Rewrite the material below with "star icon" changed to "heart icon", leaving everything else the same.

>> Start THE RECORDS

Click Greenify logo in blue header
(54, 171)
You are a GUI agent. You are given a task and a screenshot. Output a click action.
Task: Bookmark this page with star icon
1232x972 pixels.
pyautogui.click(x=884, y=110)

>> End THE RECORDS

THE OUTPUT
Click Greenify logo in blue header
(54, 171)
You are a GUI agent. You are given a task and a screenshot. Output a click action.
Task: Bookmark this page with heart icon
1232x972 pixels.
pyautogui.click(x=884, y=110)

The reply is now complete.